Collected data entries
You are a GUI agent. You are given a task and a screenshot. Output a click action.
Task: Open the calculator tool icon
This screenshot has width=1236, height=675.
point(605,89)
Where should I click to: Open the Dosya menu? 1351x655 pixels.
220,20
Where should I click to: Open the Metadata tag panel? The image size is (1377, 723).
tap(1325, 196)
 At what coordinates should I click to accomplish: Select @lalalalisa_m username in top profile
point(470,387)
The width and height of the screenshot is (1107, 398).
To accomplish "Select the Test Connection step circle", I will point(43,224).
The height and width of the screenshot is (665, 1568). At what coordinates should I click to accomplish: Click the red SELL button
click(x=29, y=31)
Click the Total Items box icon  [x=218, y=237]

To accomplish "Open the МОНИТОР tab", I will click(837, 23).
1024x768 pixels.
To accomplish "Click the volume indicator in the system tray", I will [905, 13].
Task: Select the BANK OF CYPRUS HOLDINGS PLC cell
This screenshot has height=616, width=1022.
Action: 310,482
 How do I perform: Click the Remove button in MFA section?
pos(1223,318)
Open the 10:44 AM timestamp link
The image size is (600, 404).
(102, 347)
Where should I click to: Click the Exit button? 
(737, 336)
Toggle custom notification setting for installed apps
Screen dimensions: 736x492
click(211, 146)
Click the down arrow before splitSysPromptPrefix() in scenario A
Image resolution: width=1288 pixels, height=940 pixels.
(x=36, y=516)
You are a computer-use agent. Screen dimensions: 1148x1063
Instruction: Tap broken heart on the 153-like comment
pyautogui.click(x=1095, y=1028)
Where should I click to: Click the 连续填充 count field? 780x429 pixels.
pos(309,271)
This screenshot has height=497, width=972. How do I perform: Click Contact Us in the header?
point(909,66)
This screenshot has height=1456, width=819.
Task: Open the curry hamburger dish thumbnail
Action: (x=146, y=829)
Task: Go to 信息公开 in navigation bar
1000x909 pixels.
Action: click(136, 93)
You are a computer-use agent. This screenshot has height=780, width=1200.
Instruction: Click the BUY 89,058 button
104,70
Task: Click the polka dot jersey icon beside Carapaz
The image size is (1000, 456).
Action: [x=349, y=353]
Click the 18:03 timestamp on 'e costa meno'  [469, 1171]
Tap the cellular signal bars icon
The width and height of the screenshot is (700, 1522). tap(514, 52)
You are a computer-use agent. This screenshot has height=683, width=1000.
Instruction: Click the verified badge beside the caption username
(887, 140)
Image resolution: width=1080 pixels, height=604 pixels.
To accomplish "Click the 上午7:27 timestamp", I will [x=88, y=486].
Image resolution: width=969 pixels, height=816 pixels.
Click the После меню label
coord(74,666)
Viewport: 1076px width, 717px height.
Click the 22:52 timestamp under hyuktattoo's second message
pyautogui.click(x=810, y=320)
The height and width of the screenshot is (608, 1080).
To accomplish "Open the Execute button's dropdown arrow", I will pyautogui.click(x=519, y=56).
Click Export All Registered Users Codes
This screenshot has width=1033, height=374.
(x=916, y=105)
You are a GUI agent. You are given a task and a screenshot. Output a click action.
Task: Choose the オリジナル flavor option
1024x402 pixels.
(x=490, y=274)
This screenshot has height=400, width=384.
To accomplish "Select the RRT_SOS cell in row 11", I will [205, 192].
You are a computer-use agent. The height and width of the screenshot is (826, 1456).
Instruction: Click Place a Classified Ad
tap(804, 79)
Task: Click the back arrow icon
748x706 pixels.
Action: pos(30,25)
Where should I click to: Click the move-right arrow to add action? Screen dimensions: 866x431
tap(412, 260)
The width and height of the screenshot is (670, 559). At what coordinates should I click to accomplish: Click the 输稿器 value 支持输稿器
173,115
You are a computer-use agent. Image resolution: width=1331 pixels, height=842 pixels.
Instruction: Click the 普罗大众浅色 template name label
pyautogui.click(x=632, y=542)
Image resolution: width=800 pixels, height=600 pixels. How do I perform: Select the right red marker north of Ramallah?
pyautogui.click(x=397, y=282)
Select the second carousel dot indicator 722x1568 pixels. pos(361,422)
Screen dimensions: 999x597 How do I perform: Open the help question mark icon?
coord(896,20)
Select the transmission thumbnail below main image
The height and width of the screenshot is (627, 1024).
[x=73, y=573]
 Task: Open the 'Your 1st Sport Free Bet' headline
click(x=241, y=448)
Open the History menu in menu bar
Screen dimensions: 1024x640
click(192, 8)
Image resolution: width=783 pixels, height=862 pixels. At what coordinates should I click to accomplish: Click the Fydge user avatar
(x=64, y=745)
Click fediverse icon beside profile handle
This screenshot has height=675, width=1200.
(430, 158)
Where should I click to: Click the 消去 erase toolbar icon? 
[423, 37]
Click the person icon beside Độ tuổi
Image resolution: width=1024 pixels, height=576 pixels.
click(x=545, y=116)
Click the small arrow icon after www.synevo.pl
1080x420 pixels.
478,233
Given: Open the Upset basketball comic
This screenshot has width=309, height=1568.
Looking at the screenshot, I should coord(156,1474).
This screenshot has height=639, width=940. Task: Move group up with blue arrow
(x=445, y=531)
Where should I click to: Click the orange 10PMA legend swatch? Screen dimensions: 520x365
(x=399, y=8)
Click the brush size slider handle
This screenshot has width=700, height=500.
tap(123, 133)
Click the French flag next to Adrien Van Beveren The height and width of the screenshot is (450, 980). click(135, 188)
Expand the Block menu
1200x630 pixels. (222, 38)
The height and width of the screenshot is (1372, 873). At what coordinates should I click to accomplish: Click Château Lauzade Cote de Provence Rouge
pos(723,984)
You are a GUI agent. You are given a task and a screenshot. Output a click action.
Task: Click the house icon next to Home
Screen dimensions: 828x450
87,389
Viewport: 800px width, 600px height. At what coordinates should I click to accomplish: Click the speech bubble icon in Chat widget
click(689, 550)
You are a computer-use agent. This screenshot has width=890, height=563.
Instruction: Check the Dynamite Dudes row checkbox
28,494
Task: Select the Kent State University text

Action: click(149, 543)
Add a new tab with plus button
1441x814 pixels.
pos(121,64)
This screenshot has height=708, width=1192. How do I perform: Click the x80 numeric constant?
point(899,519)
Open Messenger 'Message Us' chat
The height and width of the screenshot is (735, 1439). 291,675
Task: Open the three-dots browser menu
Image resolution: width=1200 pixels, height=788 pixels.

- **WHAT IS NEEDED**: Every entry should be reproduced word for word.

- **REPLY TO THE TASK**:
You are a GUI agent. You are given a task and a screenshot. Output a click action.
Task: Open the calculator tool icon
This screenshot has width=1236, height=675.
point(605,89)
Where should I click to: Open the Dosya menu? 1351x655 pixels.
220,20
Where should I click to: Open the Metadata tag panel? The image size is (1377, 723).
tap(1325, 196)
 At what coordinates should I click to accomplish: Select @lalalalisa_m username in top profile
point(470,387)
The width and height of the screenshot is (1107, 398).
To accomplish "Select the Test Connection step circle", I will point(43,224).
The height and width of the screenshot is (665, 1568). At what coordinates should I click to accomplish: Click the red SELL button
click(x=29, y=31)
Click the Total Items box icon  [x=218, y=237]

To accomplish "Open the МОНИТОР tab", I will click(837, 23).
1024x768 pixels.
To accomplish "Click the volume indicator in the system tray", I will [905, 13].
Task: Select the BANK OF CYPRUS HOLDINGS PLC cell
This screenshot has height=616, width=1022.
Action: 310,482
 How do I perform: Click the Remove button in MFA section?
pos(1223,318)
Open the 10:44 AM timestamp link
The image size is (600, 404).
(102, 347)
Where should I click to: Click the Exit button? 
(737, 336)
Toggle custom notification setting for installed apps
Screen dimensions: 736x492
click(211, 146)
Click the down arrow before splitSysPromptPrefix() in scenario A
Image resolution: width=1288 pixels, height=940 pixels.
(x=36, y=516)
You are a computer-use agent. Screen dimensions: 1148x1063
Instruction: Tap broken heart on the 153-like comment
pyautogui.click(x=1095, y=1028)
Where should I click to: Click the 连续填充 count field? 780x429 pixels.
pos(309,271)
This screenshot has height=497, width=972. How do I perform: Click Contact Us in the header?
point(909,66)
This screenshot has height=1456, width=819.
Task: Open the curry hamburger dish thumbnail
Action: (x=146, y=829)
Task: Go to 信息公开 in navigation bar
1000x909 pixels.
Action: click(136, 93)
You are a computer-use agent. This screenshot has height=780, width=1200.
Instruction: Click the BUY 89,058 button
104,70
Task: Click the polka dot jersey icon beside Carapaz
The image size is (1000, 456).
Action: [x=349, y=353]
Click the 18:03 timestamp on 'e costa meno'  [469, 1171]
Tap the cellular signal bars icon
The width and height of the screenshot is (700, 1522). tap(514, 52)
You are a computer-use agent. This screenshot has height=683, width=1000.
Instruction: Click the verified badge beside the caption username
(887, 140)
Image resolution: width=1080 pixels, height=604 pixels.
To accomplish "Click the 上午7:27 timestamp", I will [x=88, y=486].
Image resolution: width=969 pixels, height=816 pixels.
Click the После меню label
coord(74,666)
Viewport: 1076px width, 717px height.
Click the 22:52 timestamp under hyuktattoo's second message
pyautogui.click(x=810, y=320)
The height and width of the screenshot is (608, 1080).
To accomplish "Open the Execute button's dropdown arrow", I will pyautogui.click(x=519, y=56).
Click Export All Registered Users Codes
This screenshot has width=1033, height=374.
(x=916, y=105)
You are a GUI agent. You are given a task and a screenshot. Output a click action.
Task: Choose the オリジナル flavor option
1024x402 pixels.
(x=490, y=274)
This screenshot has height=400, width=384.
To accomplish "Select the RRT_SOS cell in row 11", I will [205, 192].
You are a computer-use agent. The height and width of the screenshot is (826, 1456).
Instruction: Click Place a Classified Ad
tap(804, 79)
Task: Click the back arrow icon
748x706 pixels.
Action: pos(30,25)
Where should I click to: Click the move-right arrow to add action? Screen dimensions: 866x431
tap(412, 260)
The width and height of the screenshot is (670, 559). At what coordinates should I click to accomplish: Click the 输稿器 value 支持输稿器
173,115
You are a computer-use agent. Image resolution: width=1331 pixels, height=842 pixels.
Instruction: Click the 普罗大众浅色 template name label
pyautogui.click(x=632, y=542)
Image resolution: width=800 pixels, height=600 pixels. How do I perform: Select the right red marker north of Ramallah?
pyautogui.click(x=397, y=282)
Select the second carousel dot indicator 722x1568 pixels. pos(361,422)
Screen dimensions: 999x597 How do I perform: Open the help question mark icon?
coord(896,20)
Select the transmission thumbnail below main image
The height and width of the screenshot is (627, 1024).
[x=73, y=573]
 Task: Open the 'Your 1st Sport Free Bet' headline
click(x=241, y=448)
Open the History menu in menu bar
Screen dimensions: 1024x640
click(192, 8)
Image resolution: width=783 pixels, height=862 pixels. At what coordinates should I click to accomplish: Click the Fydge user avatar
(x=64, y=745)
Click fediverse icon beside profile handle
This screenshot has height=675, width=1200.
(430, 158)
Where should I click to: Click the 消去 erase toolbar icon? 
[423, 37]
Click the person icon beside Độ tuổi
Image resolution: width=1024 pixels, height=576 pixels.
click(x=545, y=116)
Click the small arrow icon after www.synevo.pl
1080x420 pixels.
478,233
Given: Open the Upset basketball comic
This screenshot has width=309, height=1568.
Looking at the screenshot, I should coord(156,1474).
This screenshot has height=639, width=940. Task: Move group up with blue arrow
(x=445, y=531)
Where should I click to: Click the orange 10PMA legend swatch? Screen dimensions: 520x365
(x=399, y=8)
Click the brush size slider handle
This screenshot has width=700, height=500.
tap(123, 133)
Click the French flag next to Adrien Van Beveren The height and width of the screenshot is (450, 980). click(135, 188)
Expand the Block menu
1200x630 pixels. (222, 38)
The height and width of the screenshot is (1372, 873). At what coordinates should I click to accomplish: Click Château Lauzade Cote de Provence Rouge
pos(723,984)
You are a GUI agent. You are given a task and a screenshot. Output a click action.
Task: Click the house icon next to Home
Screen dimensions: 828x450
87,389
Viewport: 800px width, 600px height. At what coordinates should I click to accomplish: Click the speech bubble icon in Chat widget
click(689, 550)
You are a computer-use agent. This screenshot has width=890, height=563.
Instruction: Check the Dynamite Dudes row checkbox
28,494
Task: Select the Kent State University text

Action: click(149, 543)
Add a new tab with plus button
1441x814 pixels.
pos(121,64)
This screenshot has height=708, width=1192. How do I perform: Click the x80 numeric constant?
point(899,519)
Open Messenger 'Message Us' chat
The height and width of the screenshot is (735, 1439). 291,675
Task: Open the three-dots browser menu
Image resolution: width=1200 pixels, height=788 pixels.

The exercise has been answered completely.